Laoban, along with another son of Uncle Mo in Darley's Nyquist, led their class by graded stakes winners last year after Keepmeinmind became Laoban's second when he took the GII Kentucky Jockey Club S. in November.
When Keepmeinmind enjoyed a brief freshening at WinStar following his win in the Jockey Club, Hanley said he recalls being awed by the youngster.
“Wow, what a nice horse he is,” Hanley said. “Every time you see him on the track, he's such an impressive physical specimen and a beautiful mover. A disposition just like Laoban himself, really laid back.”
Laoban's momentum didn't stop over the winter as several of his weanlings carried hefty price tags at the breeding stock sales.
A colt out of Dixie Gem (Stonesider) was the highest-priced weanling at the Fasig-Tipton Midlantic December Mixed Sale, going for $150,000 to Machmer Hall.
At the Keeneland January Sale, a colt out of Making a Point (Freud) sold for $120,000 to Cavalier Bloodstock in the first session. Later in the week, a colt out of Jade (Colonel John) sold for $70,000 as the highest-priced short yearling of the third session.

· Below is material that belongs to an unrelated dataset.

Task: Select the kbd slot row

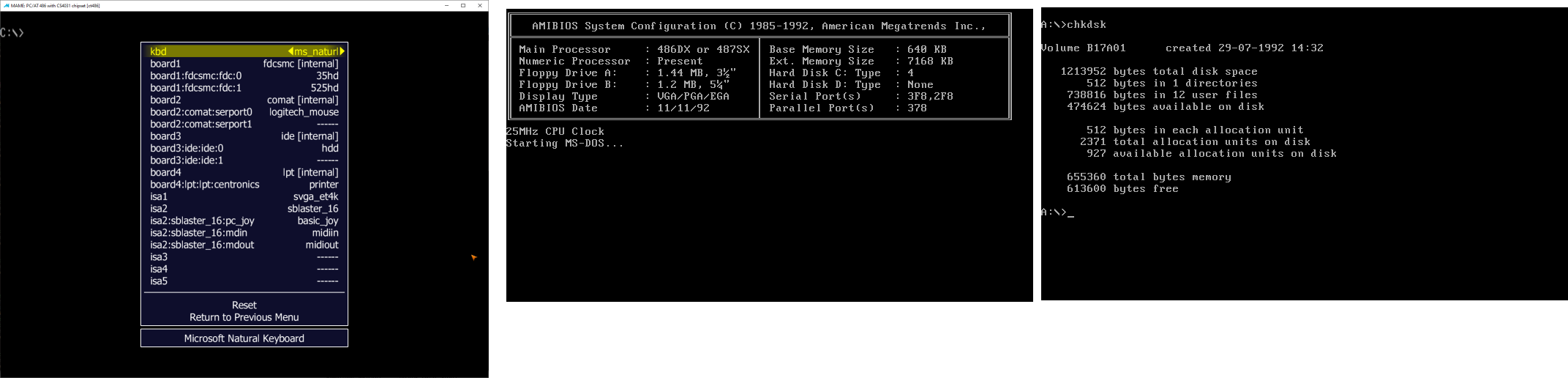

Then at the OBS Winter Mixed Sale, his filly out of Best Reward (Grand Reward) topped the sale, going to Sand Hill Stables for $175,000.

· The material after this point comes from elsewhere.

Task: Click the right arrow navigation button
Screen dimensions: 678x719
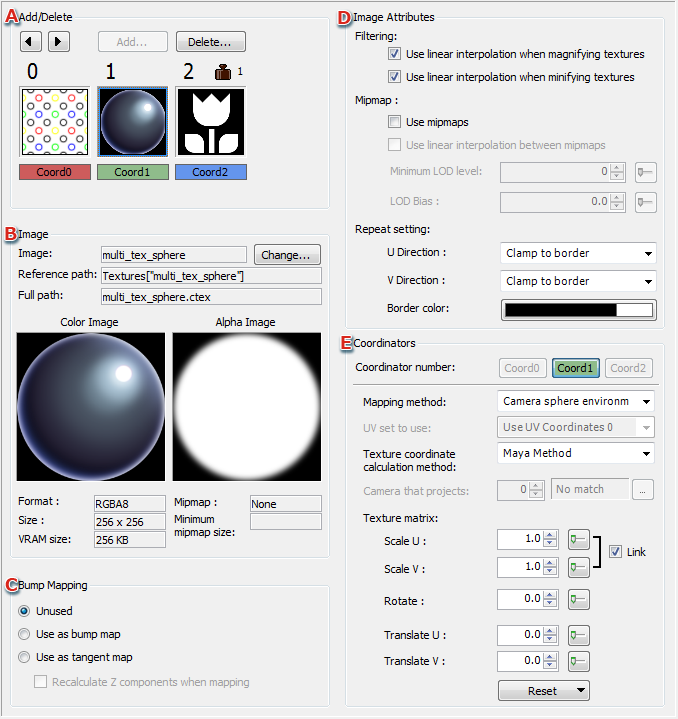Action: 59,42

Hanley spoke on visiting this youngest crop at the sales over the past months.
“As they came out, they all had that similar sort of balance. They stand up square and have a beautiful shoulder. They walk off just like he does. Then when you go look at the mares and you see how much he moves those mares up physically, I thought it was quite astonishing because he was literally stamping his stock and they had his qualities. All beautiful horses off a $7,500 stud fee.”
He continued, “Then you look at the horse himself and he's such an impressive individual. He's got such stature to him. He's got the most beautiful shoulder, length of leg and a beautiful long, clean neck. He's such a classy horse to be around. I think that was evident in his stock as well.”

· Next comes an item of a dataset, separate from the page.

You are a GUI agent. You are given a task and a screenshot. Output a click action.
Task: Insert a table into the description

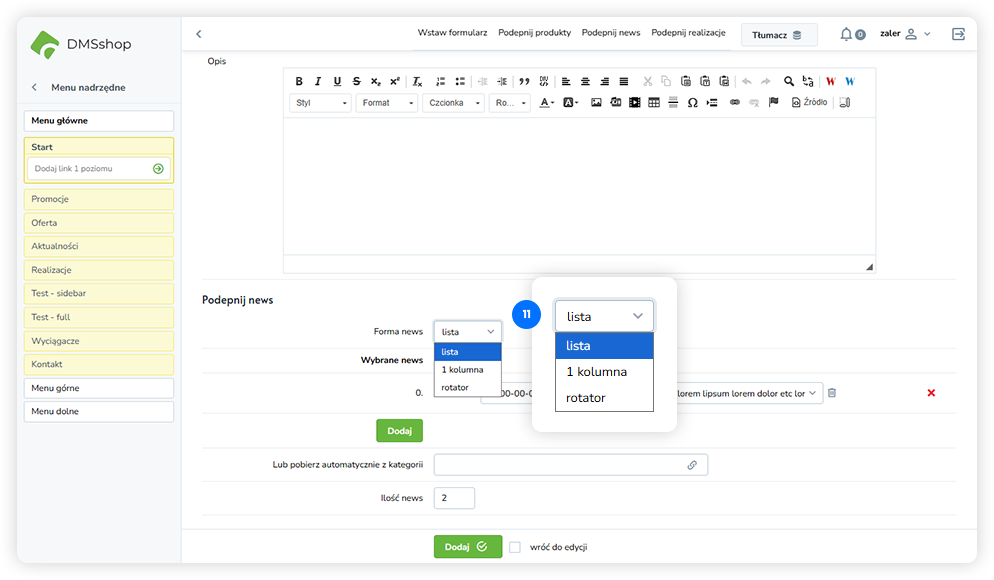[654, 102]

The next few weeks could prove to be defining for Laoban's early success as several first-crop 3-year-olds aim towards a start on Derby weekend.
Keepmeinmind is expected to return to the starting gate in the GII Rebel S. at Oaklawn Park on Mar. 13 while Simply Ravishing remains uncommitted to her next start, but is ranked highly in Bill Finley's most recent TDN Oaks Top 10. Meanwhile Laobanonaprayer looks to get her first victory against open company in this weekend's Busher Invitational S., where a win would earn 50 points towards the Oaks.
Hanley said Laoban has been well received by Kentucky breeders since his arrival, but that he is confident their new addition will see more success before the first Kentucky-breds hit the track. After filling a book of 122 in his first year, Laoban bred a combined 230 mares in his next three years at Sequel.
“He had very impressive 2-year-olds off a stud fee of $7,500,” he said. “When you look at the pedigrees they're out of, he has really moved those mares up. [His progeny to date] don't have very exciting pedigrees, just very good physicals. When you look at the mares that are booked to him this year, he's got 130 mares booked at a fee of $25,000. If he can continue to stamp his stock and produce the kind of quality that he had out of those lesser mares, I think the future for Laoban is really exciting.”
The GII Jim Dandy S. winner is out of stakes-placed Chattertown (Speightstown) and his half-sister produced Mr. Hustle (Declaration of War), a champion 2-year-old in Canada. His extended family also includes three-time Grade I winner I'm a Chatterbox (Munnings).
“He's out of a Speightstown mare and her second dam is by Danzig,” Hanley noted. “Being an Uncle Mo, he's an outcross for a lot of mares. Physically, he fits a lot of mares. He's a big horse, but he's very well-made. He's a great horse to be around. He's doing great in the breeding shed, has settled in really well and we're very happy with how it's going with him right now.”